如何在OpenCV中最好计算光线线段的交点？ 并获得其交点和距原点的距离？

Question

I have 4 lines segment, A, B, C and D. Each line is represented as two points. Eg. line A is represented as point A1 and point A2.

What I want is

1. point X, which is the point where line A ray intersect with line B
2. distance between X and A1(origin)

When testing for intersection, line A ray should not

1. intersect with line segment D
2. intersect with line segment C

How do I do this?

Answer 1

Finally got it working on OpenCV C++. Based on this https://stackoverflow.com/a/32146853/457030 .

// return the distance of ray origin to intersection point
double GetRayToLineSegmentIntersection(Point2f rayOrigin, Point2f rayDirection, Point2f point1, Point2f point2)
{
    Point2f v1 = rayOrigin - point1;
    Point2f v2 = point2 - point1;
    Point2f v3 = Point2f(-rayDirection.y, rayDirection.x);

    float dot = v2.dot(v3);
    if (abs(dot) < 0.000001)
        return -1.0f;

    float t1 = v2.cross(v1) / dot;
    float t2 = v1.dot(v3) / dot;

    if (t1 >= 0.0 && (t2 >= 0.0 && t2 <= 1.0))
        return t1;

    return -1.0f;
}

// use this to normalize rayDirection
Point2f NormalizeVector(Point2f pt)

STATED PROBLEM:
Sum up the thread in two sentences.

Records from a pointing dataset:
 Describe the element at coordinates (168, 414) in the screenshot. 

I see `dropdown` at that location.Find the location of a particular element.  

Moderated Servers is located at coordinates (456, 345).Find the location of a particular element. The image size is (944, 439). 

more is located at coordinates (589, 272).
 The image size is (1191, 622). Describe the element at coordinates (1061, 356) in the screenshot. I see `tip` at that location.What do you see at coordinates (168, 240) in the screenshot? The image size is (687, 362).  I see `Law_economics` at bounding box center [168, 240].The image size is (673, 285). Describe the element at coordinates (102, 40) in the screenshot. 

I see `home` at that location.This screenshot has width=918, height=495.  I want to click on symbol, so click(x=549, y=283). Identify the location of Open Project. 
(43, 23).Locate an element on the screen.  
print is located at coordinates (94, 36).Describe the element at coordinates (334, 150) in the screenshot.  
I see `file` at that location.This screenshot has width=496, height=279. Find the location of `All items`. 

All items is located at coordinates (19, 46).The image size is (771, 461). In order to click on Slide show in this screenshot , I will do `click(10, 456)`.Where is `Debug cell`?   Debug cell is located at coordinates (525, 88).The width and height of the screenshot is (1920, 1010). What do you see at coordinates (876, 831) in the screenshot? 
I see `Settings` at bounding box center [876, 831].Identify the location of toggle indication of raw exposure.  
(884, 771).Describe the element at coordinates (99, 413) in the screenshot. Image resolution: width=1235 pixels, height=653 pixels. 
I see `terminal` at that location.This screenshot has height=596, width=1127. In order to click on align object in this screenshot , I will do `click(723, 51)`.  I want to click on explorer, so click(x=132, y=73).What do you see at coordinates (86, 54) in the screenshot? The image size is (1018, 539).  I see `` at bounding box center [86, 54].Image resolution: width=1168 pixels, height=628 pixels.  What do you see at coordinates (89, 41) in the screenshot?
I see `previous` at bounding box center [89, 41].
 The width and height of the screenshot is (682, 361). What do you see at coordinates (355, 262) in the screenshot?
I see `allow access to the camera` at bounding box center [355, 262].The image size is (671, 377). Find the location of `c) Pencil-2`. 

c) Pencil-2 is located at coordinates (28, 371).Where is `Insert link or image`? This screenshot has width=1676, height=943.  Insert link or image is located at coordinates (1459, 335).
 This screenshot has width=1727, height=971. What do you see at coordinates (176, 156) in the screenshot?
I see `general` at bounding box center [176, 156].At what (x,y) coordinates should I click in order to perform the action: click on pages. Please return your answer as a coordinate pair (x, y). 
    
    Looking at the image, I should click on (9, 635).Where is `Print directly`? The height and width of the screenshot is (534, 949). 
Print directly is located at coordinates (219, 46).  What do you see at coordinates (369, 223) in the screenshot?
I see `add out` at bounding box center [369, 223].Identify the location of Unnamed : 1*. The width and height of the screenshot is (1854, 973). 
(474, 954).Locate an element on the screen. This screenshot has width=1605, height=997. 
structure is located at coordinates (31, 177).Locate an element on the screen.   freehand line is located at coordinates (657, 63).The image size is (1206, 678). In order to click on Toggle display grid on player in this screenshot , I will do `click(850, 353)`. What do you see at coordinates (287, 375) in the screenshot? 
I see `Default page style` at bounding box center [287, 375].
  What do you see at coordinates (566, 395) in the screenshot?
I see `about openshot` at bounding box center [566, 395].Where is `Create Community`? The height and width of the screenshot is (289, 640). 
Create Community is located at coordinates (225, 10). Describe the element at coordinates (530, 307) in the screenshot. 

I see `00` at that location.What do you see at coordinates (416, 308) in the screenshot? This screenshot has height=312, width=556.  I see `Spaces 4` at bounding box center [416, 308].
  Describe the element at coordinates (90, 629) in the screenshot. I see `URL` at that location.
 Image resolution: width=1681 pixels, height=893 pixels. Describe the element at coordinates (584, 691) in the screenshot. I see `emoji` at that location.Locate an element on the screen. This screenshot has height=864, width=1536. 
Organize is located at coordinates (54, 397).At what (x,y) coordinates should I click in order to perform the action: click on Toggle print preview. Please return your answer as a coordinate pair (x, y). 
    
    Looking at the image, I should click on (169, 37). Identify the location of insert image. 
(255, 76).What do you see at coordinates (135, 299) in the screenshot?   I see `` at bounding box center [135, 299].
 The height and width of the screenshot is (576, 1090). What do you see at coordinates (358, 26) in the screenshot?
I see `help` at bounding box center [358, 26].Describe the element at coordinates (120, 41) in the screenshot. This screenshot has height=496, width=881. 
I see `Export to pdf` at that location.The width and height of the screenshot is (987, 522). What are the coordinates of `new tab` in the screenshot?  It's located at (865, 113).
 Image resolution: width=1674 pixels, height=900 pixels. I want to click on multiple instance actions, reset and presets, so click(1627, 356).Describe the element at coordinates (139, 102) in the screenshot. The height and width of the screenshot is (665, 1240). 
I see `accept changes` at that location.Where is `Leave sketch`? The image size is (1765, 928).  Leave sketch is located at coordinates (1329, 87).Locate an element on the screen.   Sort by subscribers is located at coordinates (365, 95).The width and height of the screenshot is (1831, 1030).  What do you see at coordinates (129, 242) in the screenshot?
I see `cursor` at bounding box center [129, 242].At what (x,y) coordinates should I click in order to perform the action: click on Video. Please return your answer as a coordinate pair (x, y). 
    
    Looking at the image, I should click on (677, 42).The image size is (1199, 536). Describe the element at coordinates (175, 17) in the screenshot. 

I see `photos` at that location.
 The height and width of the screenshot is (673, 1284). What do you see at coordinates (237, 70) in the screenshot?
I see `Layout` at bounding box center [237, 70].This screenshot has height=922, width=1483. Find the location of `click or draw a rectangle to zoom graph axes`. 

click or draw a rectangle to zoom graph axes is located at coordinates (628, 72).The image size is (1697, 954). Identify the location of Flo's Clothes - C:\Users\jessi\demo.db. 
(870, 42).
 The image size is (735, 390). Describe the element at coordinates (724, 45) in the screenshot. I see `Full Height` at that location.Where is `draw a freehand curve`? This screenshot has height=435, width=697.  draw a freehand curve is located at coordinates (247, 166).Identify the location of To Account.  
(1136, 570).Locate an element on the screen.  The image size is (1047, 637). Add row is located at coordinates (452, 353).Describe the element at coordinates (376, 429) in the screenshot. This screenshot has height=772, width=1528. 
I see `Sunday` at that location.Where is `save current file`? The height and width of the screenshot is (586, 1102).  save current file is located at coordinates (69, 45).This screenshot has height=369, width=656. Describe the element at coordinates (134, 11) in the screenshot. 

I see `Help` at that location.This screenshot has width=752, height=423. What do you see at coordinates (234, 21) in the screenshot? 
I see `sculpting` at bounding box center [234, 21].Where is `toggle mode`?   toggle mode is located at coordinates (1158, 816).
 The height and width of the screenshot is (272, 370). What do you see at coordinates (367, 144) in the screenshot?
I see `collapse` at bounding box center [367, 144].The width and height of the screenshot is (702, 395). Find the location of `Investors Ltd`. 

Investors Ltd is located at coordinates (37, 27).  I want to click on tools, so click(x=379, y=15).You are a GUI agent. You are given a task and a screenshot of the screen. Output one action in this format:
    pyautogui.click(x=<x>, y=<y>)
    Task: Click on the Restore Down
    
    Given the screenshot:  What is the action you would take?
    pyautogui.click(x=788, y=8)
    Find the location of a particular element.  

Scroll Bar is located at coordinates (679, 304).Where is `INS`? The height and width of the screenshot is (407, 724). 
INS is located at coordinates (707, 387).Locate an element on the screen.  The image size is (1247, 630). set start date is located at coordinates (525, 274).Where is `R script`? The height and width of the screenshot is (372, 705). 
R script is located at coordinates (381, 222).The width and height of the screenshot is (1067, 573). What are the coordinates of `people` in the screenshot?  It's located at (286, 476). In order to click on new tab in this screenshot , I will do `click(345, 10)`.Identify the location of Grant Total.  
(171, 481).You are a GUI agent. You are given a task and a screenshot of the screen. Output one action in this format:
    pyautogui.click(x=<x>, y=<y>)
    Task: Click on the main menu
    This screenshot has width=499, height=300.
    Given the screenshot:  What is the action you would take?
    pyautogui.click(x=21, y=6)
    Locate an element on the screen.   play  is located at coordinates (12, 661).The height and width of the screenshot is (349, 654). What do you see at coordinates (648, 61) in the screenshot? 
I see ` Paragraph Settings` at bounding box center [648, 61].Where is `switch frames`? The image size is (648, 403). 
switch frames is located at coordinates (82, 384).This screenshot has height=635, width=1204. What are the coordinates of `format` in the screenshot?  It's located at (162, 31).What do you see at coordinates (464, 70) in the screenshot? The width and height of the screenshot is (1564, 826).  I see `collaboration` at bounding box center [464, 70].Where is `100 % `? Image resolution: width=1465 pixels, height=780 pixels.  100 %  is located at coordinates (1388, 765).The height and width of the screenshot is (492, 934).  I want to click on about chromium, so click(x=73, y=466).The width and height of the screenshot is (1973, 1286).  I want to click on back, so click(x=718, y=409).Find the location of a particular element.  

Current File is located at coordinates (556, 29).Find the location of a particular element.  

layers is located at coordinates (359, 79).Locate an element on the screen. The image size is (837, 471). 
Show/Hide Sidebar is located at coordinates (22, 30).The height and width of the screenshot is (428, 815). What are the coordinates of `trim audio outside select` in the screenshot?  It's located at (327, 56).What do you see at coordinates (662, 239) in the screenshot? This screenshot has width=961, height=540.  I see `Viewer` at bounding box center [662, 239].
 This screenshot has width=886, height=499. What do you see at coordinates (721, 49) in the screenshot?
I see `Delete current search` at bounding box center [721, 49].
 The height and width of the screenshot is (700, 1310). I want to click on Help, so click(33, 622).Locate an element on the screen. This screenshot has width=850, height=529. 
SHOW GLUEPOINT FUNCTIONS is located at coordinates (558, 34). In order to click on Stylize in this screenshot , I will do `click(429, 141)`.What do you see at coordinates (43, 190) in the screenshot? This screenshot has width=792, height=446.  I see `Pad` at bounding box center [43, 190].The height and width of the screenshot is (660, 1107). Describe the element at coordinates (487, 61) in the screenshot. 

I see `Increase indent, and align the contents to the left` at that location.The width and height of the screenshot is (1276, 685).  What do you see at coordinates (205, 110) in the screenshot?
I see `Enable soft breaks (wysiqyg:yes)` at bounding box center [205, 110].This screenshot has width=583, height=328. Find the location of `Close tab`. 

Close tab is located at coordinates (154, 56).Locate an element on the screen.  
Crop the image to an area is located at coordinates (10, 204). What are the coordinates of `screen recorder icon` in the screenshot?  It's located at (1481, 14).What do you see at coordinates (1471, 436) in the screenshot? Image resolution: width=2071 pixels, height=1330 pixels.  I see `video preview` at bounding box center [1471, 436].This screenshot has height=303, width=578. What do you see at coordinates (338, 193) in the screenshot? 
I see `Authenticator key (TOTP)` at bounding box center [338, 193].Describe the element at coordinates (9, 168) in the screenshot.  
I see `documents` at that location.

RESPONSE FOR THIS EXERCISE:
A poster with four line segments, each given by two points, asks how to find the point where the ray of line A meets line B and how far that point is from A1, the origin, with the ray not intersecting segments C or D. The answer reports getting it working in OpenCV C++, based on a Stack Overflow answer, and gives a function that returns the distance from the ray origin to the intersection point.